» **Task goal**
Look through the data for the string "question". Copy every line where it is found.

Stored data:
=== Section Start ===

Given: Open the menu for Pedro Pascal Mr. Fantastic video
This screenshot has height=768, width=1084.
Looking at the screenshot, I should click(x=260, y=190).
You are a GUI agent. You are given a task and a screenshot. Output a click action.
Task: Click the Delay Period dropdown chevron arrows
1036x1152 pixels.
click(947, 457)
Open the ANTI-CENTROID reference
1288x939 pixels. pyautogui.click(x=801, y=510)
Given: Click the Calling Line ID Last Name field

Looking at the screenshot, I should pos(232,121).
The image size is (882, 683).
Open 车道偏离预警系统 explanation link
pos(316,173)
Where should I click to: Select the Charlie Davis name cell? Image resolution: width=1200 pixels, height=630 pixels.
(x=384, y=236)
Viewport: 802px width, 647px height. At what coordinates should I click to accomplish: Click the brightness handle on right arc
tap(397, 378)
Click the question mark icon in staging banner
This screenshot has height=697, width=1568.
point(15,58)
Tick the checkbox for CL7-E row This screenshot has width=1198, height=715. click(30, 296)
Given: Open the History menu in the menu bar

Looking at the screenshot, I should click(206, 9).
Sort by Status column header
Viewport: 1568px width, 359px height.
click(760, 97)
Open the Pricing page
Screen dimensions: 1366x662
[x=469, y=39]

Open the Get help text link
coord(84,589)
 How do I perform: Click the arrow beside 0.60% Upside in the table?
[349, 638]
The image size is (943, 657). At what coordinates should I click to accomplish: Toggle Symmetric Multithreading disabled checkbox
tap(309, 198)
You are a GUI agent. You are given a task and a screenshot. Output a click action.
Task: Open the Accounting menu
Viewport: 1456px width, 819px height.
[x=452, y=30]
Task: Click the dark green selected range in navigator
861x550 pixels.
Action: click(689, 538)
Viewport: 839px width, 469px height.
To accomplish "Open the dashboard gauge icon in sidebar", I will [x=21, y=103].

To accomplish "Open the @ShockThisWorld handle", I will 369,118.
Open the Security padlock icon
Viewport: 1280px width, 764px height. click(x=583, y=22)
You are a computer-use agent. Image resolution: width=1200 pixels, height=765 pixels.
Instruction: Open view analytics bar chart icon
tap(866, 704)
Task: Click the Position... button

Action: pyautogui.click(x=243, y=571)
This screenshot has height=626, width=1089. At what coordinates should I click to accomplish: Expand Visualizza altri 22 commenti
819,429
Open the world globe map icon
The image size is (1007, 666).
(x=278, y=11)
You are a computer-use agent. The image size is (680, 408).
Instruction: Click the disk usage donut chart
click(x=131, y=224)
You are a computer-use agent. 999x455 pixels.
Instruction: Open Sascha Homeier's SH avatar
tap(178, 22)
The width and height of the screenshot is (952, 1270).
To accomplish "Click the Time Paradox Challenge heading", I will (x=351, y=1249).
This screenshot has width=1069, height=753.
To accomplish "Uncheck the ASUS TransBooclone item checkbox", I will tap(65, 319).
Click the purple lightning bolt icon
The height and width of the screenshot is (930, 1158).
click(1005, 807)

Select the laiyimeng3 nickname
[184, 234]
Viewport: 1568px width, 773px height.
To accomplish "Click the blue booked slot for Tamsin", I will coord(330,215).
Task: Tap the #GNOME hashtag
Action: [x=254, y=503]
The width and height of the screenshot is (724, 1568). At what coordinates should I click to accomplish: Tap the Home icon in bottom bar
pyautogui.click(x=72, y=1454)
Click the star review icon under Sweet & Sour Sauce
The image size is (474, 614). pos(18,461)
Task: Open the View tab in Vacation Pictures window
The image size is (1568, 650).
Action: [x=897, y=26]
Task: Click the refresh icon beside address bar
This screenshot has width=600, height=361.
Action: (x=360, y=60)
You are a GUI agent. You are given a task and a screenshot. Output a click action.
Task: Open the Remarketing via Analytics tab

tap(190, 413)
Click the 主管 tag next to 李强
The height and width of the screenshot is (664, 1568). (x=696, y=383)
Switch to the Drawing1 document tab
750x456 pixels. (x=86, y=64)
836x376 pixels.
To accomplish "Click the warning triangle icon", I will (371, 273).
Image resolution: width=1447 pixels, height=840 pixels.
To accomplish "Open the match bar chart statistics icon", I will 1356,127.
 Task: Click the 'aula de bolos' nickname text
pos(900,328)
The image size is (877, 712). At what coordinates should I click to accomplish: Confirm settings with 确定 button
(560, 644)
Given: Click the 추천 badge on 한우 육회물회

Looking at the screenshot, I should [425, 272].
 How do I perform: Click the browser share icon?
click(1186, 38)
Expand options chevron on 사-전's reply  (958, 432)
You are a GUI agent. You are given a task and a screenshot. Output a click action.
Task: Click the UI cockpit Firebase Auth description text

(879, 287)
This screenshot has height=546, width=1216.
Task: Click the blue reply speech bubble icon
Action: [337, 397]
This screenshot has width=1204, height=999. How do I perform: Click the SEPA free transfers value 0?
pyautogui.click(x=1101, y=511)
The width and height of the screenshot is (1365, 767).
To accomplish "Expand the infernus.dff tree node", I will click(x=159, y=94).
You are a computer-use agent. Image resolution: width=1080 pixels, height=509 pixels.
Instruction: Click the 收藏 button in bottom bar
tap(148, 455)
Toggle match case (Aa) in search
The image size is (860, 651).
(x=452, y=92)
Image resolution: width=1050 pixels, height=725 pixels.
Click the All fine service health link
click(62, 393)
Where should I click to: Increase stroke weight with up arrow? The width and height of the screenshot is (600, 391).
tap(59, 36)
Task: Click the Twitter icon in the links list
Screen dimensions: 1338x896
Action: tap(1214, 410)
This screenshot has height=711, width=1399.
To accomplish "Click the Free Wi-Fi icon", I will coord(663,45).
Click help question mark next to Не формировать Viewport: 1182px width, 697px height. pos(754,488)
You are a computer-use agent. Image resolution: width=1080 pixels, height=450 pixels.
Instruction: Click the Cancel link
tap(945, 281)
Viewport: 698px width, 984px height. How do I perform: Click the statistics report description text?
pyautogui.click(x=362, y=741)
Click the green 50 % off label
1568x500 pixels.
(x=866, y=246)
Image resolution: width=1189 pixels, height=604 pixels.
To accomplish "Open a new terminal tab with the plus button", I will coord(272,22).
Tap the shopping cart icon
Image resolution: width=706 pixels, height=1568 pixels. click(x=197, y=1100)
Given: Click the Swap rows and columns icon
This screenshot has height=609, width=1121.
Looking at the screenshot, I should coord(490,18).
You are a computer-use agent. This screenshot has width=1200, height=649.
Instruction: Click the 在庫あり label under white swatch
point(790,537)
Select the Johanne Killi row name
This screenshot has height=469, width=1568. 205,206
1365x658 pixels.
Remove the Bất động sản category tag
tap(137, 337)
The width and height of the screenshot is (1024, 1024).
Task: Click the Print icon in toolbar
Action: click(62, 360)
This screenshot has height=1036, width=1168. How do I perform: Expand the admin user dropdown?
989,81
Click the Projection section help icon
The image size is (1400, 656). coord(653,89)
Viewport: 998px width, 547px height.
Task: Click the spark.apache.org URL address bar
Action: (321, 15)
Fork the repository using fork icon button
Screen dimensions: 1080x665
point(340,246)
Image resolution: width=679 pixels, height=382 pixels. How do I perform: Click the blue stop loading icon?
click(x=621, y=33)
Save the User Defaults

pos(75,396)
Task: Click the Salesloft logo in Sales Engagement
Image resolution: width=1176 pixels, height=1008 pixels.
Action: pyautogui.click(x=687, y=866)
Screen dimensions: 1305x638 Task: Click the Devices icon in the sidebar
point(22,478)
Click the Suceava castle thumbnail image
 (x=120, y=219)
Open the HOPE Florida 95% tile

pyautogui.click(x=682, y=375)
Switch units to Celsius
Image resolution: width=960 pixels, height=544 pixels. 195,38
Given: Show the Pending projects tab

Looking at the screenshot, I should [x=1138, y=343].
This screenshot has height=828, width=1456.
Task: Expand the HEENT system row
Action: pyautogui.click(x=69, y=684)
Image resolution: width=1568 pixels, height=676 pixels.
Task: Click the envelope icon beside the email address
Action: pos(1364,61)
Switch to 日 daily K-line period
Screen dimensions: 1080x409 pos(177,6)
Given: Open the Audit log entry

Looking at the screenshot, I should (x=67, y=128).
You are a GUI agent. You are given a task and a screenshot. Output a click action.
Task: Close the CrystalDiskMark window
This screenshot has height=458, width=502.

=== Section End ===

» **Final answer**
Click the question mark icon in staging banner
Click help question mark next to Не формировать Viewport: 1182px width, 697px height. pos(754,488)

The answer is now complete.